# Action item:
Give the data again in full. Keep every line the same.

---- Exercise materials

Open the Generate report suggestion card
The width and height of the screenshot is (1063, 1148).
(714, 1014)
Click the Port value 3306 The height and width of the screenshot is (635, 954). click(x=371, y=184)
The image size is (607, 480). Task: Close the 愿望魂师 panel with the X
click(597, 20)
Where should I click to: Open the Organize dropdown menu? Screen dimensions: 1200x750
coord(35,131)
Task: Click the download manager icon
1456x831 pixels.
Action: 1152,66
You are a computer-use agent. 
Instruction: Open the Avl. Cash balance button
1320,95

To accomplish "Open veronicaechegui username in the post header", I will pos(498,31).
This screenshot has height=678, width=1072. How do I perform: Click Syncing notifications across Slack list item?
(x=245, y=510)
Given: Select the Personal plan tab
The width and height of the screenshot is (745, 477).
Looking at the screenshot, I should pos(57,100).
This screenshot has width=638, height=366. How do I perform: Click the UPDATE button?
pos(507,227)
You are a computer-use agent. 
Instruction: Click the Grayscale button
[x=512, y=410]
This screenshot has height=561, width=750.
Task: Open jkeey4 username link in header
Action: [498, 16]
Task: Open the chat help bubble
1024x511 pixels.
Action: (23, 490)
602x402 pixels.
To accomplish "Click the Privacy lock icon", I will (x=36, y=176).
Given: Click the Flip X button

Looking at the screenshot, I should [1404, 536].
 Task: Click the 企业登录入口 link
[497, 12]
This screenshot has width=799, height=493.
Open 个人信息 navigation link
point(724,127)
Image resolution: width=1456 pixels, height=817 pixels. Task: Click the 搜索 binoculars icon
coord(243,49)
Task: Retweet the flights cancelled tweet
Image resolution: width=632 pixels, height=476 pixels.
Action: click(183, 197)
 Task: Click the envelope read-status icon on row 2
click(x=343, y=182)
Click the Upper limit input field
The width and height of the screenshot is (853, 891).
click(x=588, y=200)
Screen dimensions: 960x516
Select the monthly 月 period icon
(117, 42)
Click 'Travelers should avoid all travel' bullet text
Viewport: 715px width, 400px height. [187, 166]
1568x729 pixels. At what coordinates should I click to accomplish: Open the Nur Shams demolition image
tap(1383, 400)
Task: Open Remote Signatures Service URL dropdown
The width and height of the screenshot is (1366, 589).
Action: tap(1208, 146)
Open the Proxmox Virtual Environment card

--------

# Problem solution:
Open the Generate report suggestion card
The width and height of the screenshot is (1063, 1148).
(714, 1014)
Click the Port value 3306 The height and width of the screenshot is (635, 954). click(x=371, y=184)
The image size is (607, 480). Task: Close the 愿望魂师 panel with the X
click(597, 20)
Where should I click to: Open the Organize dropdown menu? Screen dimensions: 1200x750
coord(35,131)
Task: Click the download manager icon
1456x831 pixels.
Action: 1152,66
You are a computer-use agent. 
Instruction: Open the Avl. Cash balance button
1320,95

To accomplish "Open veronicaechegui username in the post header", I will pos(498,31).
This screenshot has height=678, width=1072. How do I perform: Click Syncing notifications across Slack list item?
(x=245, y=510)
Given: Select the Personal plan tab
The width and height of the screenshot is (745, 477).
Looking at the screenshot, I should pos(57,100).
This screenshot has width=638, height=366. How do I perform: Click the UPDATE button?
pos(507,227)
You are a computer-use agent. 
Instruction: Click the Grayscale button
[x=512, y=410]
This screenshot has height=561, width=750.
Task: Open jkeey4 username link in header
Action: [498, 16]
Task: Open the chat help bubble
1024x511 pixels.
Action: (23, 490)
602x402 pixels.
To accomplish "Click the Privacy lock icon", I will (x=36, y=176).
Given: Click the Flip X button

Looking at the screenshot, I should [1404, 536].
 Task: Click the 企业登录入口 link
[497, 12]
This screenshot has width=799, height=493.
Open 个人信息 navigation link
point(724,127)
Image resolution: width=1456 pixels, height=817 pixels. Task: Click the 搜索 binoculars icon
coord(243,49)
Task: Retweet the flights cancelled tweet
Image resolution: width=632 pixels, height=476 pixels.
Action: click(183, 197)
 Task: Click the envelope read-status icon on row 2
click(x=343, y=182)
Click the Upper limit input field
The width and height of the screenshot is (853, 891).
click(x=588, y=200)
Screen dimensions: 960x516
Select the monthly 月 period icon
(117, 42)
Click 'Travelers should avoid all travel' bullet text
Viewport: 715px width, 400px height. [187, 166]
1568x729 pixels. At what coordinates should I click to accomplish: Open the Nur Shams demolition image
tap(1383, 400)
Task: Open Remote Signatures Service URL dropdown
The width and height of the screenshot is (1366, 589).
Action: tap(1208, 146)
Open the Proxmox Virtual Environment card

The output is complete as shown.